On the occasion of New Year and our 4th anniversary, we have interviewed Surya Prasad Silwal, the chairman of the Insurance Board.

Fourteen months have passed since you were appointed as the Chairman of the Insurance Board. After working in the administrative sector for a long time, you are leading the insurance industry. What observations have you made in your first year?

Assuming the chair of regulatory authority, I have to do four things specified by law. That means developing, managing, regulating, and controlling the insurance industry. After taking initiation with the same motive, we have to gradually overcome all the weaknesses that I have observed. At some points, we have become flexible and rigid on some other points.

Following the international trend, the Insurance Board made arrangements for risk-based capital. But why recently, the Board has instructed the insurers to increase their regulatory paid-up capital?

These are complementary to each other, not different things. The insurance companies are here to assume the risks. In the event of an accident, the risk is equal to the sum assured. If no claim received, insurers will make profits. Specially, in our geography there are diverse risks. Apart from this, there are all kinds of natural hazards. Nepal is one of the countries most affected by climate change.

Our study has observed that the current paid-up capital is not enough to bear the industry’s risk. We have also analyzed the statistics for the last 5 years. If you look at the risk situation, especially the life insurance company can cover only 8 percent of their total risk. Similarly, in the case of non-life, only 10 percent of the risk can be borne by the existing regulatory capital.

The current practice is that some insurers retain only percent risk and transfer the remaining 99 percent to re-insurers. We have to implement Risk Based Capital by 2084. It has been introduced to enhance the risks bearing capacity.

Most of the insurers are concentrated on the same geography and market segment. But we are much hopeful that with the increased paid up capital, insurers will be forced to explore new market opportunity to increase their return on equity.

Does raising capital control all these things?

All these things must be tightened from the side of good governance. The increased regulatory capital says is that if you have the ability, then invest more equity, if not, then go for merger.

The Board had directed the companies with cross holdings to disinvest their shares within two years. Why not to force them to merge rather than give them a chance to dive into stocks?

We have also had a correspondence in the meantime. You have seen such cross-holding. Work had collected the details of crossholdings and taken action to omit them. Some investors have already done the same. The good news may be that two companies of the same nature having cross-holding will be merged.
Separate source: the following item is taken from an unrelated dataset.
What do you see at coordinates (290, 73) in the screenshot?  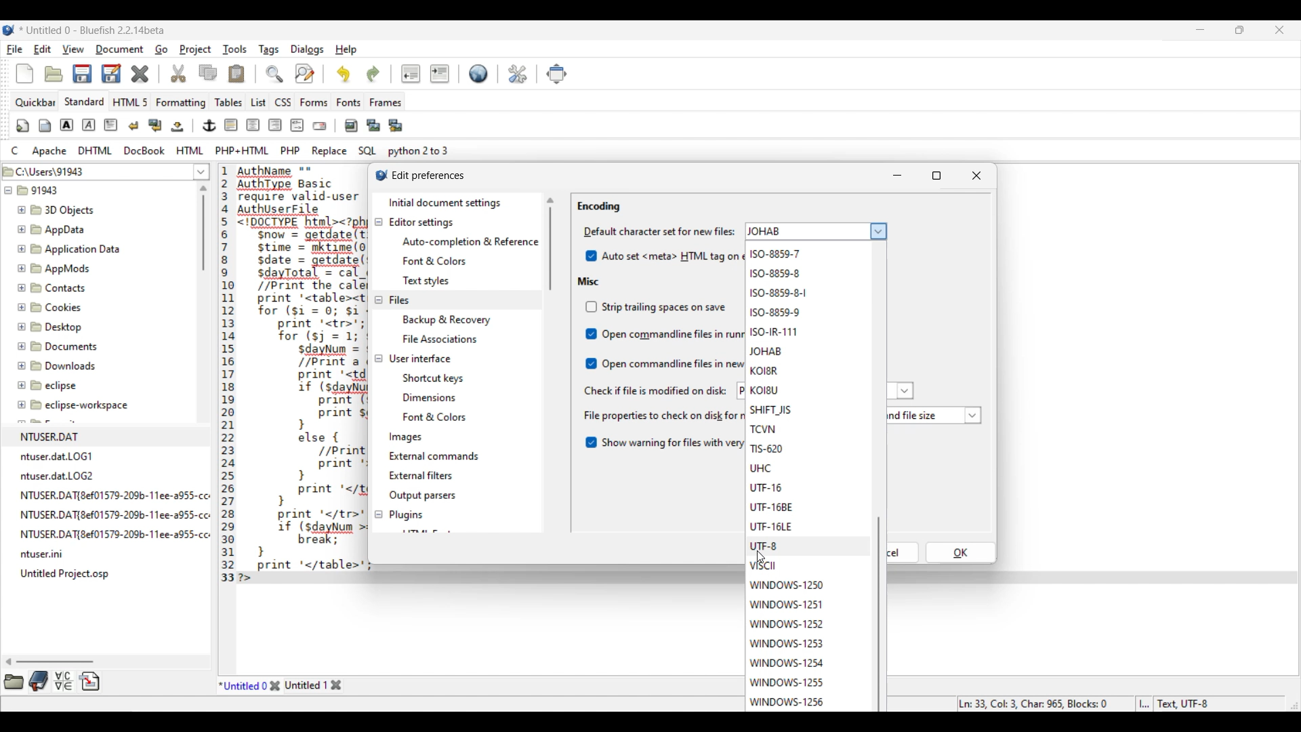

Investors in the insurance company are complaining that the doubled paid up capital will lower the company’s return. What do you say to the fact that in such a situation, the promoters are of the opinion for disinvestment rather than adding capital through right shares?
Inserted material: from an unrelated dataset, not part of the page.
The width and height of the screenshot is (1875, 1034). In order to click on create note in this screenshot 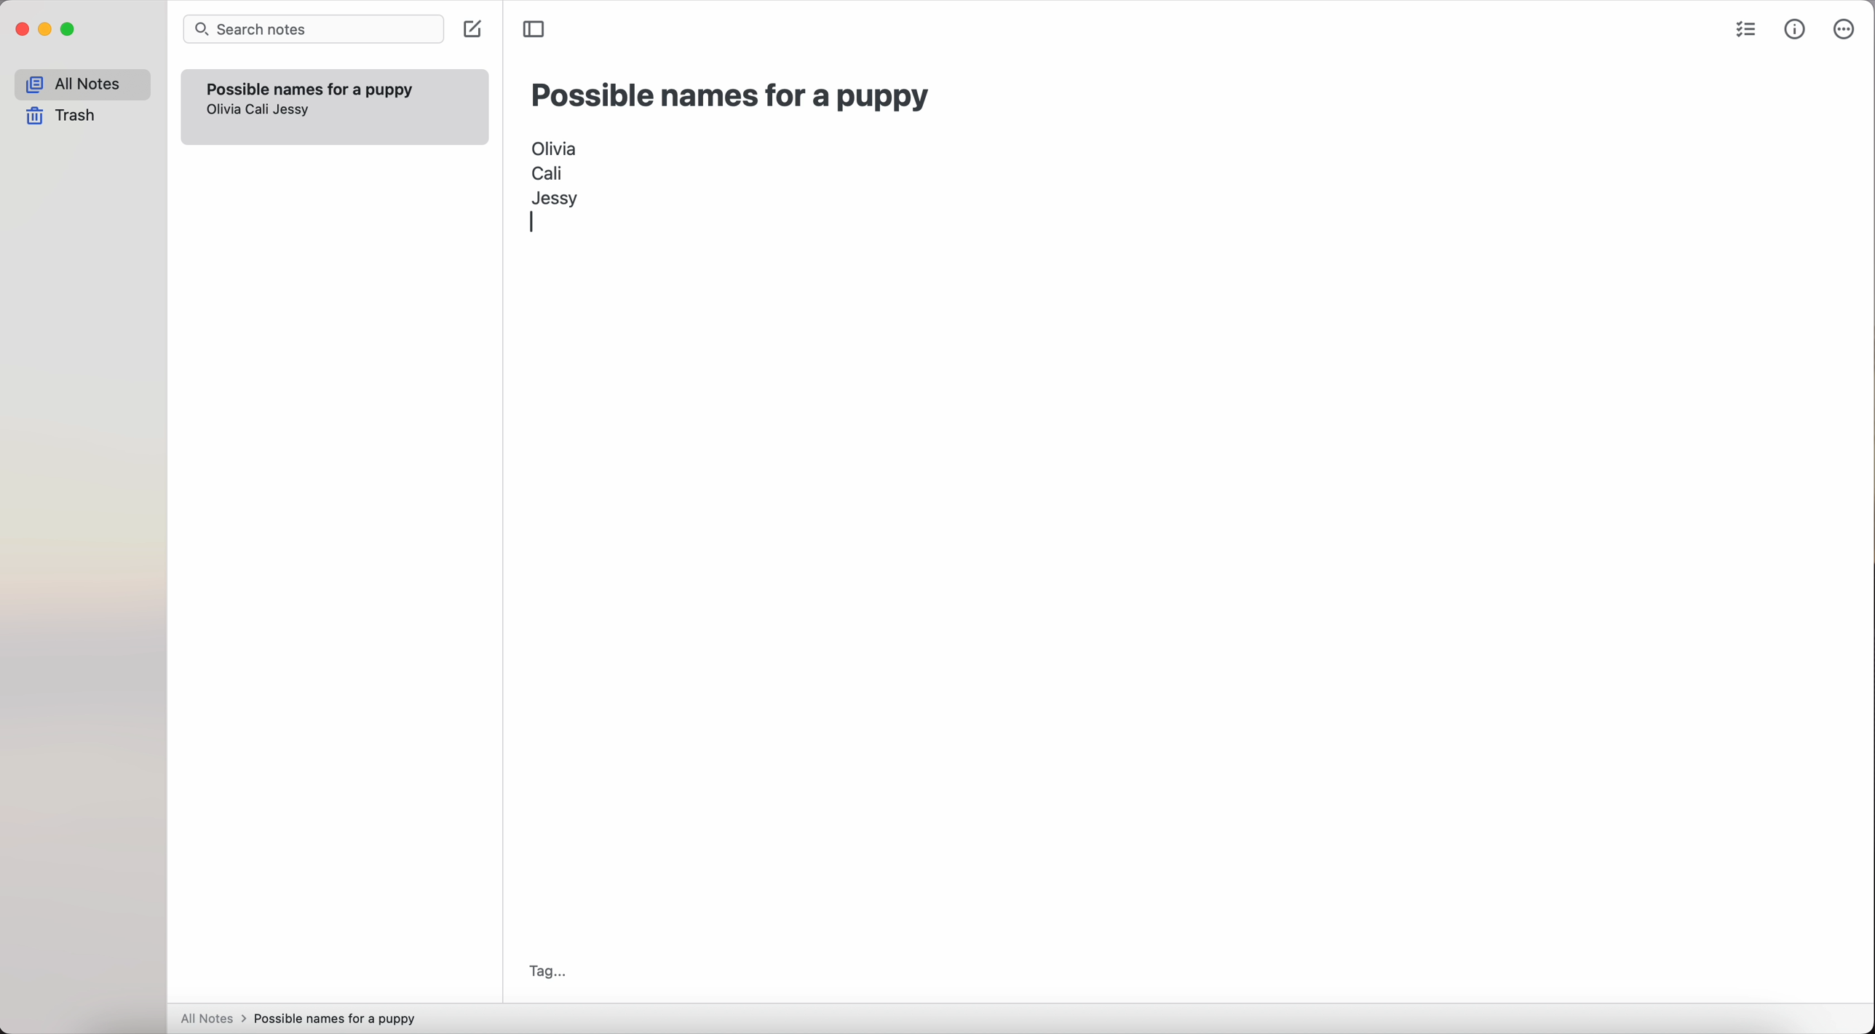, I will do `click(471, 31)`.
Recently, the delegation of the insurers approached to me due to some misunderstanding. I have asked them to come up with a capital plan first. Your capital plan must mention the way you opt for raising additional capital. We have asked the insurers to manage additional capital as much as possible through the dividend.

Even then you are not able to meet the capital requirement, then only right shares may be an option.
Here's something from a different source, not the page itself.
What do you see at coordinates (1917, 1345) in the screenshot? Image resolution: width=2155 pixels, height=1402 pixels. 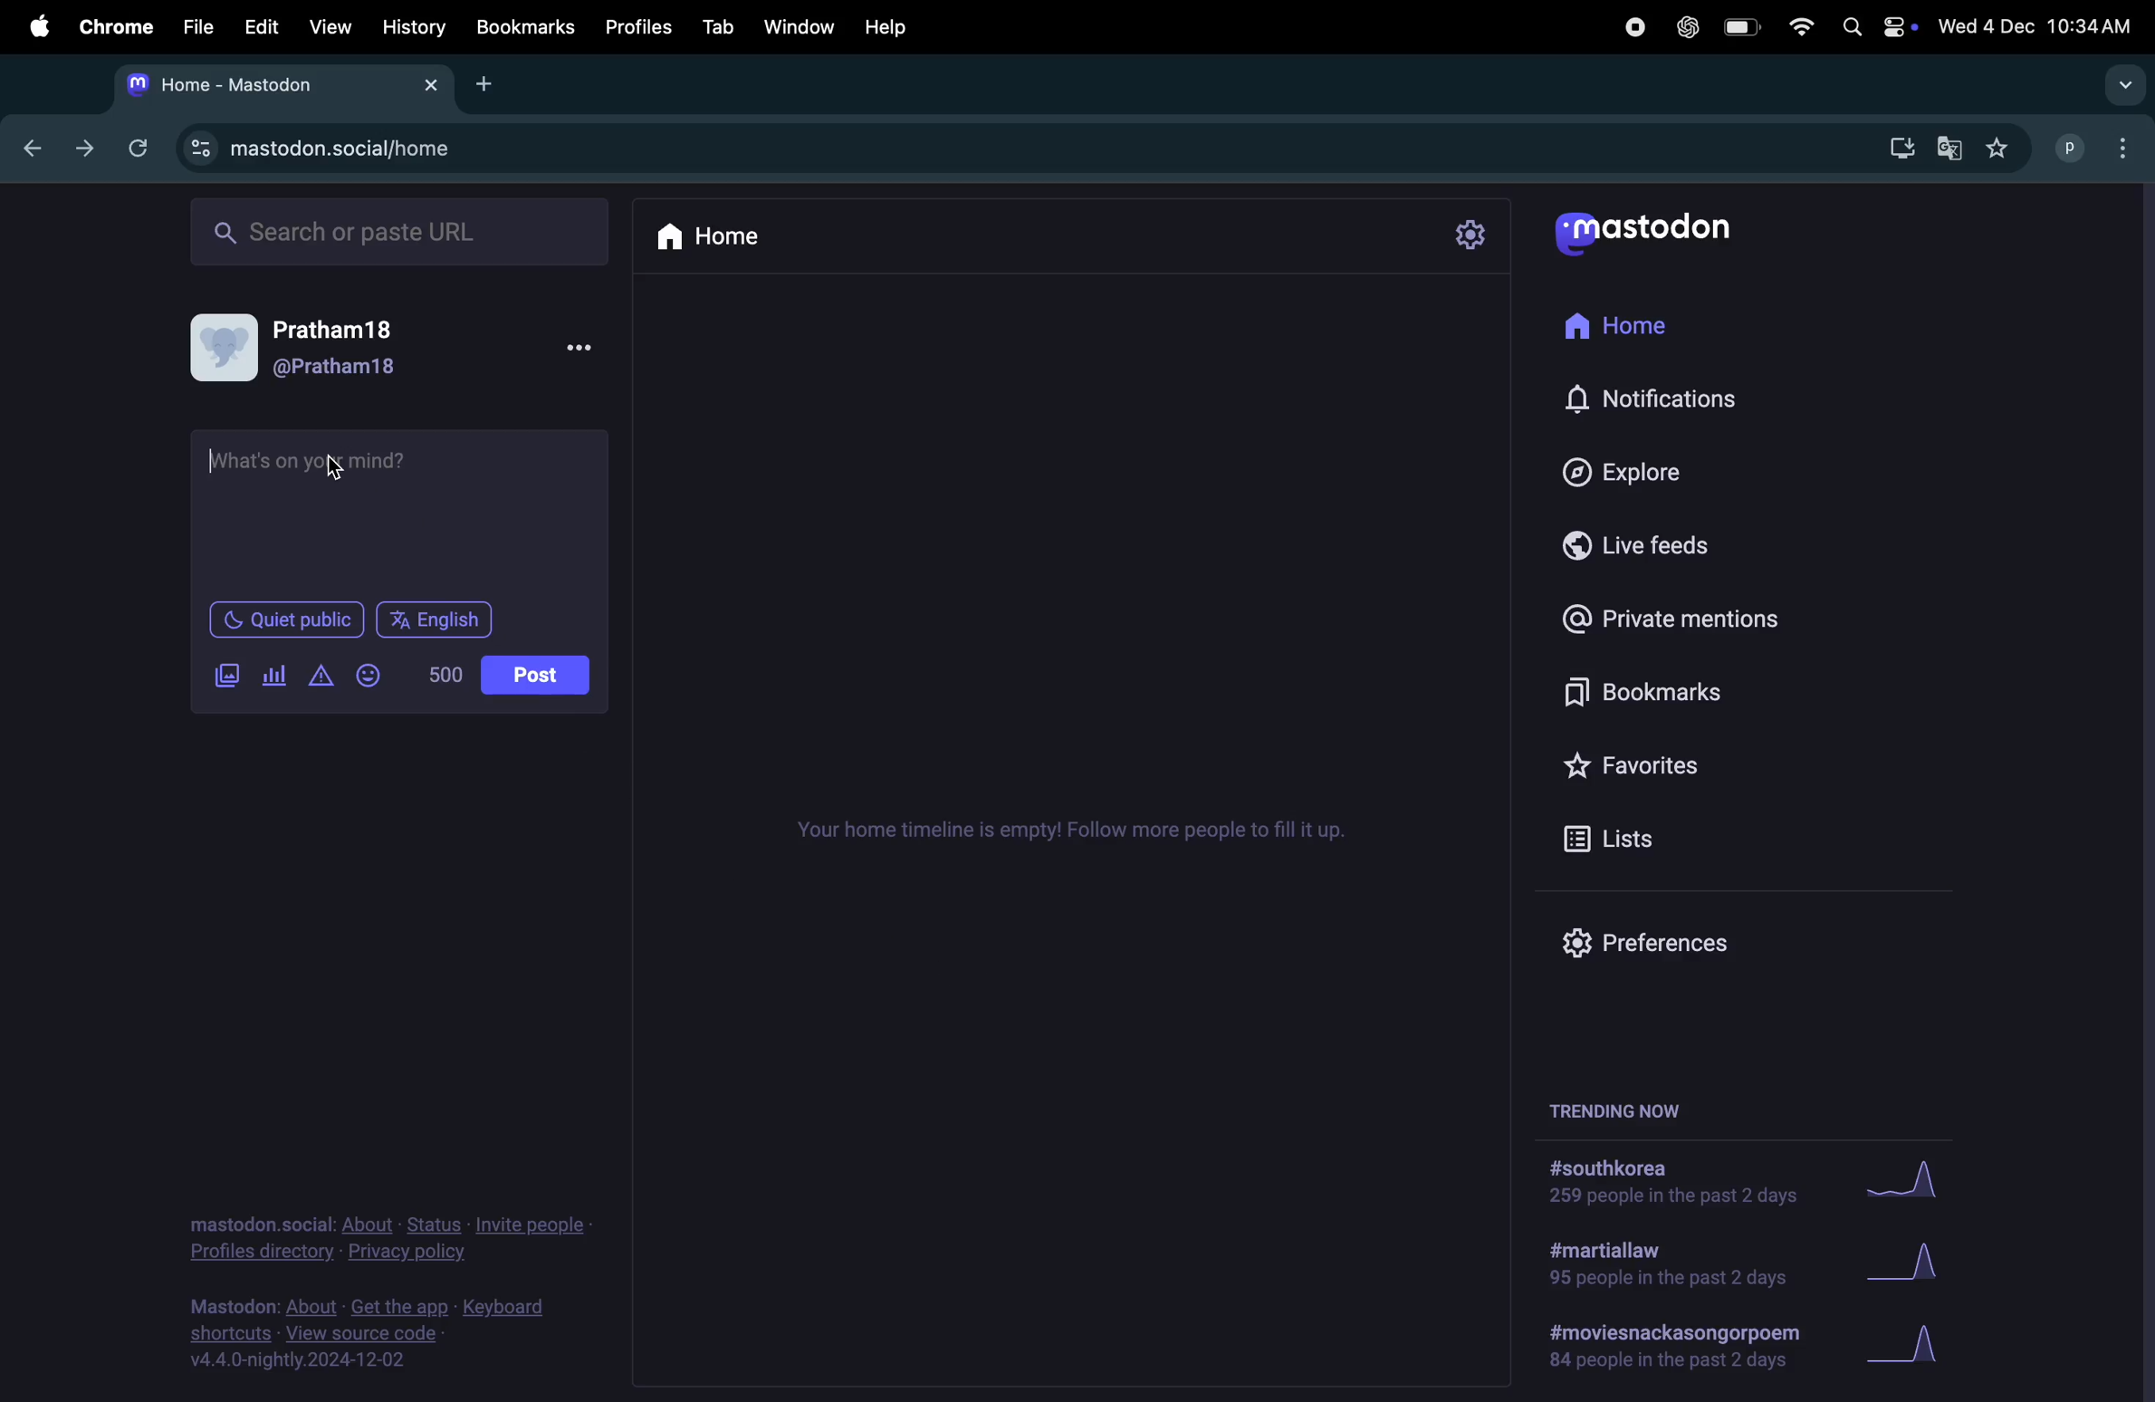 I see `graph` at bounding box center [1917, 1345].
The study report of a committee formed by the board had suggested the establishment of micro insurance companies in order to expand the reach to micro insurance. But results have been observed yet.

We have made detail study on micro insurance. The study suggests that we need specialized companies for micro insurance. We also know that how the existing insurers are selling micro-insurance products. That is why a few number of micro insurance companies are expected to come in the market.

You mean to say that they are coming soon?

Yes, they must come soon.

Some insurance companies have yet to issue primary share. Some companies have approached the Securities Exchange Board of Nepal (SEBON) seeking permission to issue IPO at a premium. But the SEBON doesn’t seem flexible to allow them. Now what is the role of Insurance Board in this issue?

Even companies that have issued IPOs have to raise Rs. 5 billion in paid-up capital. It is easier for them. One or two business plans have been received. Let everyone have a business plan first. After that we will reveal how to proceed.

Is it possible for a company that has not issued an IPO to be merged?

Why not? The road to merger is open to all. They can issue IPO after merger. Everything doesn’t happen just exactly guided by the law. Some hurdles have to be removed. We are trying to reach a goal. We are trying to set up a strong insurance industry in the country.

The Board has been revising the Institutional Good Governance Directive several times this year. But the Board seems weaker to strongly implement it.

Being a regulator, there’s some ethics of the regulator to be abide by. I belong to someone but only professionally. The company belongs to us. The companies must comply with the instruction given by the regulatory authority.

We have to support the company. But we cannot intervene the company’s operation and do unethical practice. What is lacking in those things? The first thing I think is that there’s lack of some control. Secondly, it’s also a human error. Some shortcomings have been observed. We are also reviewing that. Being a regulator, there’s no question of favoring someone and taking action against some others.